Saturday, December 3, 2011

Why Most Boys SUCK ASS

Hearts are breaking as life goes on all around us. That just pisses me off!

We have an absolutely gorgeous, talented 19 year old daughter who of course thinks she's hideous. What is that? Why are women soooooooooooooo under the impression that they aren't worth a damn? And what is it with young men who use someone up and then dump them along the roadside when they don't "FEEL" for them (or anyone else for that matter) anymore?

Boys (other than my own sons and my husband and stepson of course) are the dumbest creatures in creation. "Who am I?" "Who do I want to be?" "How do you fit into my perfect little picture of a life?" "How long can I drag this out to make you doubt yourself and make you as miserable as you can be before I tell you to get lost?"

If I could fix things for her, I would. I'm her mom after all. She's my baby girl.

If I could, I'd make her dreams, all come true.
If I could, I'd make anyone pay who stomped on her heart.
If I could, I'd buy her a magic mirror that would show her exactly what she is.
If I could, I'd make sure that the only tears that fall from her eyes are due to joy.
If I could, I'd use vampire powers to compel her so that she could forget.
If I could, I'd put him on that Ghost Ship where all the people were cut in half by that wire that snapped... and the last thing he'd see is a glowing image of my daughter.
Or maybe, If I could, I'd hand him over to the psycho in "Saw" and tell the freak to make it a blunt, rusty one.
OR!!!!!!!! If I could, I'd tie him to the spot part of the asteroid fell to on "Deep Impact."

I can't do those things though. LAME!!!!

Eh, I probably wouldn't actually hurt the guy. I like him. I actually like him a lot. I think that's why I'm so shell shocked. I just don't LIKE him right now. I'm sure he's hanging with his friends, having a great time while she is sobbing and moving all of her stuff out of his house.

Maybe I could at least give him a horrendous wedgy that rides up to his throat.

This would be the only time the song "Love Hurts" by Nazareth would be appropriate. Did you know that the name of the man who wrote the song "Love Hurts" is BOUDLEAUX BRYANT????? What in the heckfire kind of name is that anyway??? Were you also aware that the band Nazareth is from Scotland and was formed in 1968? All true. Read it on Wikipedia. That was three years before I was born. Kind of freaks me out a bit.

"I've really learned a lot, really learned a lot. Love is like a flame, it burns you when it's hot. Love hurts. Ooooooooooooooo Love hurts."

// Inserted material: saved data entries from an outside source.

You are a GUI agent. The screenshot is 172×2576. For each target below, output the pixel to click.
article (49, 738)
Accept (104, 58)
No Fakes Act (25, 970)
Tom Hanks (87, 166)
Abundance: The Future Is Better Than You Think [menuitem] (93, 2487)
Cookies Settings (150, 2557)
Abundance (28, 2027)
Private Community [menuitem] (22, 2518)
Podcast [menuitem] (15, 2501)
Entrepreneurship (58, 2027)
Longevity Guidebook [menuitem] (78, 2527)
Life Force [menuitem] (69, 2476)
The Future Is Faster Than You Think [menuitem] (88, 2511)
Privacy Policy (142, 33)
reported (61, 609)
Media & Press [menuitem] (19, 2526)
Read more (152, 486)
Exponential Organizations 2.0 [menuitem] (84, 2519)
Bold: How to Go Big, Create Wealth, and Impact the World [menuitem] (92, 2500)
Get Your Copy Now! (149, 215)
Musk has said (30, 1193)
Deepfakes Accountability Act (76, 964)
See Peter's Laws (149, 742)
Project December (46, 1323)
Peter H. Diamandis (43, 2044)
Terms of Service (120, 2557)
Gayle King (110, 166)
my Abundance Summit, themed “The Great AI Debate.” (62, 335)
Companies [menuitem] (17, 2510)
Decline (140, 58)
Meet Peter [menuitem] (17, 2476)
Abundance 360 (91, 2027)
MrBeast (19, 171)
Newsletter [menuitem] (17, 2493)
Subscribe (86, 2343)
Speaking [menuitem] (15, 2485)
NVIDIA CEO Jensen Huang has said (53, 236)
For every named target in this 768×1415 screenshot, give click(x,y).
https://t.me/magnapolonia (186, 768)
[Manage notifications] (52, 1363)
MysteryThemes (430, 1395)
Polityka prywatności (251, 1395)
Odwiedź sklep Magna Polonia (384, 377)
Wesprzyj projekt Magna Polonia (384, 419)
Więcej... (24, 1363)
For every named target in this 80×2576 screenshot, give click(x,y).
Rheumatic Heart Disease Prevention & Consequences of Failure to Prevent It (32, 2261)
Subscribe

Hopefully my daughter is instead listening to songs like "Before He Cheats" by Carrie Underwood. Or "These Boots Are Made For Walkin" by Nancy Sinatra.

Maybe I could just procure some nettles and distribute them through all of his clothing. Or those really really tiny nasty stickers from a cactus that looks all soft and fluffy but is actually the plant from hell.

Well, there's nothing I can actually do at this point. But if you think of anything that might be of help, or a great torture device, let me know!

Mrs. Snarky

Sunday, November 27, 2011

Dreaming of a fast Christmas


I don't hate Christmas. Honestly, I don't. But, for the next month, you can expect me to bitch about the parts of Christmas that I do hate. Here we are, the weekend after Thanksgiving, and I am already sick of all the damned commercials using the "Carol of the Bells" or "The Most Wonderful Time of the Year" and changing the words to their liking. Every time I hear that shit I want to throw something at my TV.

For the first time ever, this year I went out on Black Friday... or rather, Thanksgiving night and into the beginning of Black Friday. It will likely be the last time ever. We showed up at Walmart (not my favorite place) at around 10:30, after being stuck on the interstate for close to an hour driving the final mile and a half to try to exit to all the amazing shopping in the area. It was a special time. When we got there, the place was a zoo. They were offering Blu-Ray players for 50 bucks starting at midnight. Around 25 or 30 people were standing around a pallet with their hands on the things just waiting for the clock to turn to 12, so these people were there for at least an hour and a half just holding their arms out there so they could hurry to the registers and get out with their prize. Of course, at 12:05, nobody was standing there anymore and there were still 25 or 30 of the players left. I guess they'd have had to wait in the line for an extra 15 minutes or so if they hadn't stood there so long. Makes sense.

Most Christmas songs make me feel a little ill. Lots of people love them. Not me. A little over 1/12 of your life is spent during the "Holiday Season." This means that I have to hear the same, tired, crappy songs 1/12 of the time. So far I've been lucky. My least favorite song, which I counted hearing 77 times one year, has not yet pierced my eardrums. But it's coming. It will be the subject of a later post, I promise.

Tonight we put up the tree and some lights, cleaned up some areas that truly needed attention, and had a decent night. This part of Christmas is just fine with me. Sprucing the place up, and spending time with family is nice. The external crap is what makes me hope that it gets over with, and does it quickly.

Wishing you and yours a very Happy and Speedy Holiday Season.